Worse even than this criticism was the remonstrance of the legislature of Pennsylvania against the going into winter-quarters. They expected Washington to keep the open field, and even to attack the British, with his starving, ragged army, in all the severity of a northern winter. They had failed him at every point and in every promise, in men, clothing, and supplies. They were not content that he covered their State and kept the Revolution alive among the huts of Valley Forge. They wished the impossible. They asked for the moon, and then cried out because it was not given to them. It was a stupid, unkind thing to do, and Washington answered their complaints in a letter to the president of Congress. After setting forth the shortcomings of the Pennsylvanians in the very plainest of plain English, he said: "But what makes this matter still more extraordinary in my eye is that these very gentlemen should think a winter's campaign, and the covering of these States from the invasion of an enemy, so easy and practicable a business. I can answer those gentlemen, that it is a much easier and less distressing thing to draw remonstrances in a comfortable room, by a good fireside, than to occupy a cold, bleak hill, and sleep under frost and snow, without clothes or blankets. However, although they seem to have little feeling for the naked and distressed soldiers, I feel superabundantly for them, and from my soul I pity those miseries which it is neither in my power to relieve or prevent."
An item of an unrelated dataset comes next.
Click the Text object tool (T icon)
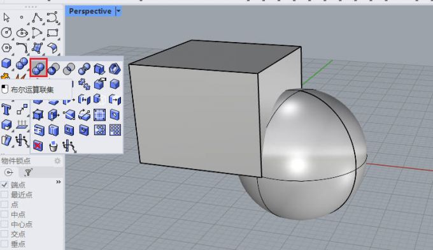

This was not a safe man for the gentlemen of Pennsylvania to cross too far, nor could they swerve him, with all his sense of public opinion, one jot from what he meant to do. In the stern rebuke, and in the deep pathos of these sentences, we catch a glimpse of the silent and self-controlled man breaking out for a moment as he thinks of his faithful and suffering men. Whatever happened, he would hold them together, for in this black time we detect the fear which haunted him, that the people at large might give way. He was determined on independence. He felt a keen hatred against England for her whole conduct toward America, and this hatred was sharpened by the efforts of the English to injure him personally by forged letters and other despicable contrivances. He was resolved that England should never prevail, and his language in regard to her has a fierceness of tone which is full of meaning. He was bent, also, on success, and if under the long strain the people should weaken or waver, he was determined to maintain the army at all hazards.

So, while he struggled against cold and hunger and destitution, while he contended with faction at home and lukewarmness in the administration of the war, even then, in the midst of these trials, he was devising a new system for the organization and permanence of his forces. Congress meddled with the matter of prisoners and with the promotion of officers, and he argued with and checked them, and still pressed on in his plans. He insisted that officers must have better provision, for they had begun to resign. "You must appeal to their interest as well as to their patriotism," he wrote, "and you must give them half-pay and full pay in proper measure." "You must follow the same policy with the men," he said; "you must have done with short enlistments. In a word, gentlemen, you must give me an army, a lasting, enduring, continental army, for therein lies independence."[1] It all comes out now, through the dust of details and annoyances, through the misery and suffering of that wretched winter, through the shrill cries of ignorance and hostility,—the great, clear, strong policy which meant to substitute an army for militia, and thereby secure victory and independence. It is the burden of all his letters to the governors of States, and to his officers everywhere. "I will hold the army together," he said, "but you on all sides must help me build it up."[1]